There were five of us. Then last week time took a tragic toll. Sherle Schwenninger died at midweek. As we were reeling from that loss, Steve Cohen left us Friday. Now we are three. We assemble here in grief, grief to pained distraction, we find, and to write our reflections on these treasured friendships. Peter Kaufman, another friend, joins us for reasons he will make clear as he writes.

——— P. L.
September 22, 2020.

Sherle R. Schwenninger

Kidnapping Sherle

LAKEVILLE, CONN.—G age & Tollner was one of those legendary New York restaurants, relics from the gilded age of dining out—up there in city lore with Delmonico’s, Luchow’s, the Stork Club, the Copa. But it was in Brooklyn. Gas lights. Cherry wood and mirrors. Mae West ate there. Babe Ruth. Jimmy Durante. And it was famously mobbed up, which mattered to me. It was like the Luna Azure restaurant in The Godfather, which the movie called Louis Restaurant, and which was modeled on another old restaurant in the Bronx. That’s where Michael Corleone shot Sollozzo and the police captain. Which is what I needed.

For Sherle’s 40th birthday, or maybe 50th, or maybe 45th —I can’t remember now—Ian Cuthbertson and I kidnapped him. We picked him on the street in a limo I had rented—I got out first, Ian came around the other side, and we stuffed him into the back seat. We rode him out across the bridge in Brooklyn—he had probably never seen it—and we were all wearing suits. Dark suits. Sherle was wearing his, anyway, but Ian and I had dressed up for the day. We didn’t say anything the whole ride. It was like this:

—only it was ridiculous. I probably said something to him from the movie, like, “I’m hoping we can straighten everything out.” Patted him hard on the shoulder. And Ian elbowed him in the ribs. We may have frisked him.

Anyway, Gage & Tollner. It was beautiful inside that cold February afternoon, and pretty empty. We had a great meal and we treated him.

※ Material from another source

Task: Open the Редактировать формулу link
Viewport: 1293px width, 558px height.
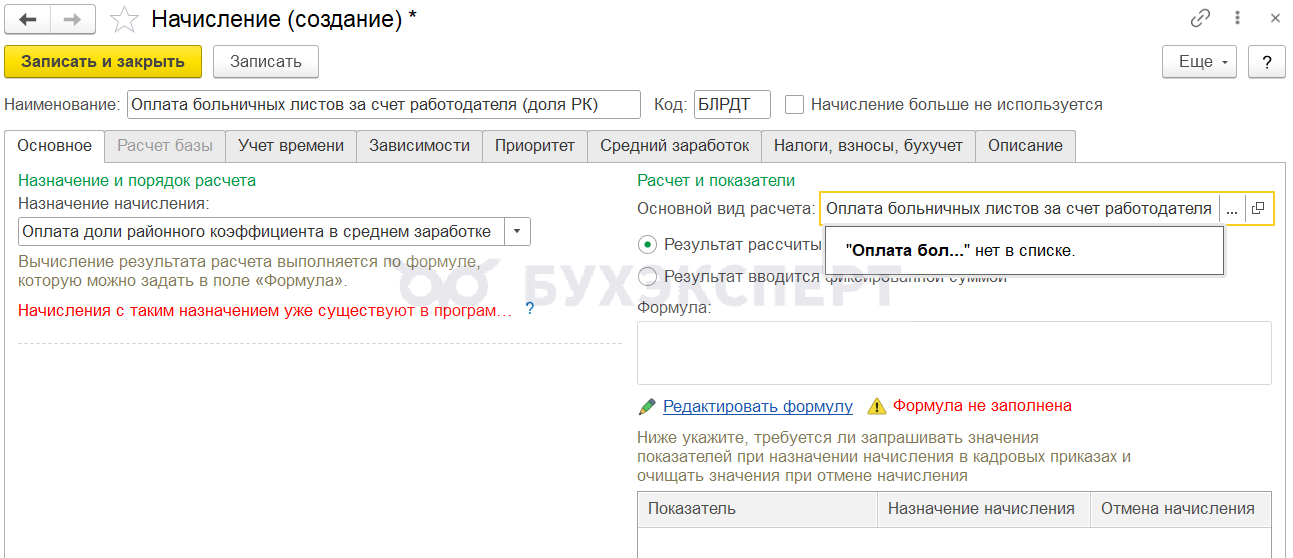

We treated him because he was an unbelievably generous, kind, and good man, and we loved him. We had drinks and oysters and steaks. He was into it. He relaxed a little as he sat there laughing. One of the smartest men you could ever meet. Big-picture smart. Could contextualize any policy decision and explain it and guide you along the roadmap of issues while data points just floated out of him and right by you, like fluffed-up seeds through the air from a cracked-open milkweed pod.

One of my goals in life after that lunch became to make him laugh whenever I saw him—to laugh as much as he did that day. Not easy, but I did okay. For a hundred reasons, I miss him terribly.

——— Peter B. Kaufman.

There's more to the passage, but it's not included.